Sem dúvida que é essencial ter uma visão cristalina do propósito do negócio, apontando para onde a empresa quer chegar, com objetivos e metas claras que mobilizem e orientem todos os funcionários para um determinado rumo a seguir, passível a possíveis correções deste ao longo da trajetória. O propósito organizacional determina as estratégias competitivas e operacionais, e atua como um balizador para a tomada de decisão na organização.

A grande questão - e parece coisa trivial - é que as empresas não possuem processos bem definidos, com atividades e tarefas a serem - sempre - seguidas e bem executadas para o atingimento de um objetivo organizacional.

Isso é o básico dos básicos! Além de inexistirem, quando presentes, são falhos, desatualizados e não há uma gestão estratégica, na direção de um acompanhamento dos processos, com a presença de indicadores de avaliação de desempenho - aqueles que de fato importam para o negócio.

Cito apenas três exemplos - negativos - que me deparei nas últimas semanas.

Na empresa X, assistência técnica de celular, prometeram-me a película adequada para o meu aparelho. Além de não haver tal película, esperei tanto, sem retorno, que tive que me deslocar até o ponto de venda físico para obter a informação correta.

Na empresa Y, esperava um retorno - objetivo e definitivo - de um serviço. Toda vez que ligava para empresa - um parto - não só recebia uma nova informação, como também incorreta. O pior era a postura cerrada do atendente para ouvir a “verdade do cliente”. Erro fatal.

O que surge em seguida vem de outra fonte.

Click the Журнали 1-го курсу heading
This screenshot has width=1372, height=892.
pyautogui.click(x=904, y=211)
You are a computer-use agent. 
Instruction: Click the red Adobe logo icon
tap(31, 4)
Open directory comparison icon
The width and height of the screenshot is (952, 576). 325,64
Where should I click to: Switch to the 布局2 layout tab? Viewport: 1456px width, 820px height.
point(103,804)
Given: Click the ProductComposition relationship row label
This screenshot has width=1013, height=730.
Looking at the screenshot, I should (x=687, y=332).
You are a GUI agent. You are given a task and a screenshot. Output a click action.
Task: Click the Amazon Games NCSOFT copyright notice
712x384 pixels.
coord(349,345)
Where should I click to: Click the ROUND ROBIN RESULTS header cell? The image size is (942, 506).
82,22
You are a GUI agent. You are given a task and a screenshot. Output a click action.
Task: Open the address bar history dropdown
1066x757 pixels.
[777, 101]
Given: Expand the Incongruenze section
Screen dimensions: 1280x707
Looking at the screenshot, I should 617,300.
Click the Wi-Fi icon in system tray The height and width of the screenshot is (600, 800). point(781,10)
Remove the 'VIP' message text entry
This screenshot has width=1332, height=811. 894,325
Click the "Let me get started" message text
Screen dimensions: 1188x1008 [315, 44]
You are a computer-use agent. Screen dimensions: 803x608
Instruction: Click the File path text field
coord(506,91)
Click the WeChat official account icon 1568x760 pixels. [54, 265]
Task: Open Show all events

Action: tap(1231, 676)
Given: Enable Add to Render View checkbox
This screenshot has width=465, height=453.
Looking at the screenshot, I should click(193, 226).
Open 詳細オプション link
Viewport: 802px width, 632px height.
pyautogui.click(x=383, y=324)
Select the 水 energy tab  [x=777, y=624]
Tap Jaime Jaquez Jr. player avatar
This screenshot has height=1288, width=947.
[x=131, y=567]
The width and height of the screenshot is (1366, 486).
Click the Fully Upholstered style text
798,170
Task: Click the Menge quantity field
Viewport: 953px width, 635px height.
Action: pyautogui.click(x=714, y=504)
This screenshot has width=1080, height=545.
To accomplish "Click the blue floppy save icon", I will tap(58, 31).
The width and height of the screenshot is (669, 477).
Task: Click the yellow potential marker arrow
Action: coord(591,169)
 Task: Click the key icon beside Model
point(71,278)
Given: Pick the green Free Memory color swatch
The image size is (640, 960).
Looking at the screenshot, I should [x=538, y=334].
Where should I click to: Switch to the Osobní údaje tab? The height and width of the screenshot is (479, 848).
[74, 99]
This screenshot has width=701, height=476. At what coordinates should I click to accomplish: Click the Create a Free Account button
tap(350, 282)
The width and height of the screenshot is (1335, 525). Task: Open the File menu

Na empresa Z, o produto entregue estava desconforme, e para realizar a troca, tive a sensação de que estava realizando um novo doutorado. Que dureza.

Sem processos, primeiro eficazes, depois eficientes, funcionários bem-intencionados se esforçam, mas o resultado, quase sempre, é ruim, e acaba prejudicando todos os funcionários, tanto os bons como também aqueles não tão bons.

O corolário é que o cliente passa a não confiar na oferta competitiva desta empresa, não mais se envolvendo e se comprometendo com essa.

O que tem sido sistemático mesmo, são a falta de empatia com os problemas dos clientes, o destruidor descompasso entre o prometido e o entregue e, assustadoramente, o comportamento de “autoridade estatal”, reativa, as necessidades e dificuldades dos clientes, mesmo frente às abissais e inquestionáveis falhas do fornecedor.

As organizações perdem uma oportunidade gigante para fidelizar clientes, e para formar advogados de sua marca.

Eles desconhecem o Paradoxo da Recuperação de Serviço, em que uma falha bem recuperada, aumenta a satisfação do cliente, passando essa a ser maior do que se o problema não tivesse ocorrido.

Necessita-se de um processo robusto até para corrigir os erros que surgem em toda a jornada do cliente.

Uma turma empresarial desconhece que a grande maioria dos clientes não reclama, simplesmente, busca outro fornecedor. Simples assim.

E para agravar a já debilitada situação, clientes insatisfeitos se transformam em detratores de uma empresa/marca. Desse modo, o eficiente boca a boca negativo se multiplica como um vírus! Contagiante.

Evidente que as novas soluções tecnológicas podem, inclusive, ajudar nos processos-atividades-tarefas de suporte e de atendimento aos clientes. Chatbots e assistentes virtuais têm executado tais atividades-tarefas.

Claro que para alguns negócios, um atendimento “humanizado” pode se constituir em um diferencial competitivo.

Minha recomendação é bem singela: fazer o básico bem feito, executado, por meio de processos, com excelência.

Aliás, fazer o básico bem feito, executado eficazmente, aparenta e se assemelha a utilização das propaladas e modernas ferramentas de IA. Creio que, pelo menos, alguns clientes assim pensarão!